To serve this burgeoning population, the Diocese of Montréal in 1910 created the parish of Notre-Dame-de-la-Défense, just north of the then-rural Mile End District. The parish was named after La Difesa (protection), a sacred site in Italy’s Campobasso region, the paese or homeland of many parishioners. Located at the end of an existing railway line, the area was perfect for an Italian community with an agricultural heritage. Here, families could re-establish their market gardens, while the many Italians working as railway labourers could still easily reach their place of work. The present church was designed and constructed in 1919-23 by the prolific Italian Canadian artist Guido Nincheri (1885-1973) and it soon became the anchor of this ‘Italian Colony’ now known as ‘Little Italy.’

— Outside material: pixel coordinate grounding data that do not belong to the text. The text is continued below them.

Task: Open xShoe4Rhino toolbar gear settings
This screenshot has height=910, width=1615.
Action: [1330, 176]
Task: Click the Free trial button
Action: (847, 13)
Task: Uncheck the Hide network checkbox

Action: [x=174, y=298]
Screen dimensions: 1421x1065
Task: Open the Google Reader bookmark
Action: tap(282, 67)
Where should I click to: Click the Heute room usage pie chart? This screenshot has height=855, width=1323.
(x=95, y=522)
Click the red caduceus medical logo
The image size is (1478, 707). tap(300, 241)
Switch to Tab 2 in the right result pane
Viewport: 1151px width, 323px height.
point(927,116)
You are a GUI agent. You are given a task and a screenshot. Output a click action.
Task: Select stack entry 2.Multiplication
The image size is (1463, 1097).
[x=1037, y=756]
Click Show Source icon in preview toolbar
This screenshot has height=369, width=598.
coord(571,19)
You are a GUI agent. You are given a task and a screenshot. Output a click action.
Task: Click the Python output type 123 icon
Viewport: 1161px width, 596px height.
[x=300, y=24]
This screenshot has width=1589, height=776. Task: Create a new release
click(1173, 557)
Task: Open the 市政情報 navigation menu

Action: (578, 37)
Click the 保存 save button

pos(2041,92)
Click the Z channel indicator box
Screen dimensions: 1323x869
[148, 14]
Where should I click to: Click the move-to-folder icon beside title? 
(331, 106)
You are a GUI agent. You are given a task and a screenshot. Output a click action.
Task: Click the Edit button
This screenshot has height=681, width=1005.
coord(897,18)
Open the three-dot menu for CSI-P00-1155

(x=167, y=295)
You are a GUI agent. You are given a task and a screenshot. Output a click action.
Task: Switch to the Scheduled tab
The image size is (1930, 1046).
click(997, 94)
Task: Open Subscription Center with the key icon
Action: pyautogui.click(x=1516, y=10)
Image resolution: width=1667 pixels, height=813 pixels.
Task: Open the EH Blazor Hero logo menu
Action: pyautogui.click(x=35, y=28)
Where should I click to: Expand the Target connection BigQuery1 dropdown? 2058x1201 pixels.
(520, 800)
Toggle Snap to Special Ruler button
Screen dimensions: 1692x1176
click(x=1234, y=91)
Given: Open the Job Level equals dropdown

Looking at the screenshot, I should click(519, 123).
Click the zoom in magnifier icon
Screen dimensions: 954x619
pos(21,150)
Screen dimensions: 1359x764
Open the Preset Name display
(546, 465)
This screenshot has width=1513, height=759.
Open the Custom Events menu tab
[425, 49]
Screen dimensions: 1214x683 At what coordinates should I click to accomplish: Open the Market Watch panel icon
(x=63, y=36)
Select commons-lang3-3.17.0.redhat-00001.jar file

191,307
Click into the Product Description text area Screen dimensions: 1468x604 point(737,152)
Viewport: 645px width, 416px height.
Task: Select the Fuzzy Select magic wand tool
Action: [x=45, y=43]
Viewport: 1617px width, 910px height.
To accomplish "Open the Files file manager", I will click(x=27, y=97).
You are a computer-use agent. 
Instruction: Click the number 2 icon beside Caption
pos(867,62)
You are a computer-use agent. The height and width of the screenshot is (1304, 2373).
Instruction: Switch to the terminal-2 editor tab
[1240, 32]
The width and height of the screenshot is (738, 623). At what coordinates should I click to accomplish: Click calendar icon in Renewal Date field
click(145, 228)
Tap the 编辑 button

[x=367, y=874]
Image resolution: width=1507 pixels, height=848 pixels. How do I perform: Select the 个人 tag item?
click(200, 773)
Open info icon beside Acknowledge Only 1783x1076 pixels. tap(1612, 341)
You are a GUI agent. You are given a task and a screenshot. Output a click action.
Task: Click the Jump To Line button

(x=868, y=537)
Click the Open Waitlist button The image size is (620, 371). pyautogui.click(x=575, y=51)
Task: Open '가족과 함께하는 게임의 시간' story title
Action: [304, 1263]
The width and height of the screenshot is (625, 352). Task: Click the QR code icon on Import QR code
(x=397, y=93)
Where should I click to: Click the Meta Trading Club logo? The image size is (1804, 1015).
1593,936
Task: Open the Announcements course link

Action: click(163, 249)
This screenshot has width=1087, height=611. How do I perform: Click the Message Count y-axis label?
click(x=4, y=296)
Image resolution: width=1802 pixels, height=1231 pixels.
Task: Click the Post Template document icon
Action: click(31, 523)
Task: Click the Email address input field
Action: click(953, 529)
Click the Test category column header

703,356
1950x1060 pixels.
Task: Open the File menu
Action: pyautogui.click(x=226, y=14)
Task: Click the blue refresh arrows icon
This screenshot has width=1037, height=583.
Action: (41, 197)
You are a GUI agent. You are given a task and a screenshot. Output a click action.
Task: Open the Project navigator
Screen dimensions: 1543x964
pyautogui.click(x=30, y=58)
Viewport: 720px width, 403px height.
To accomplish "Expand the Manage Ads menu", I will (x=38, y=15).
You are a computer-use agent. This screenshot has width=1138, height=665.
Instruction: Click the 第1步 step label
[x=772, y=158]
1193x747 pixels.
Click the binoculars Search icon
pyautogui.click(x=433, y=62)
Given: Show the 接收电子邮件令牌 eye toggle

The exterior Romanesque architecture is characterized by massive walls, round arches and relatively simple ornamentation, in stark contrast to the church’s expansive Renaissance interior, containing Nincheri’s translucent stained-glass windows and 1200 square metres of true fresco. The magnificent apse fresco is memorable for its portraits of contemporary historical figures including Pope Pius XI, Guglielmo Marconi, inventor of the radio, and members of the Quebec clergy such as Cardinal Villeneuve, Archbishop of Quebec. Perhaps in a flight of whimsy, Nincheri artfully inserted portraits of himself and his sons Gabriel and Georges. The entire fresco celebrates the 1929 Lateran Accord that created the independent Vatican City state.
Notre-Dame-de-la-Défense still serves Montréal’s vibrant Italian-Canadian community. Through its use of Italian Renaissance-styled murals, true fresco and iconography adapted to a Canadian context, it remains a remarkable and rare expression of that cultural community. For these reasons, Notre-Dame-de-la-Défense is commemorated as a National Historic Site.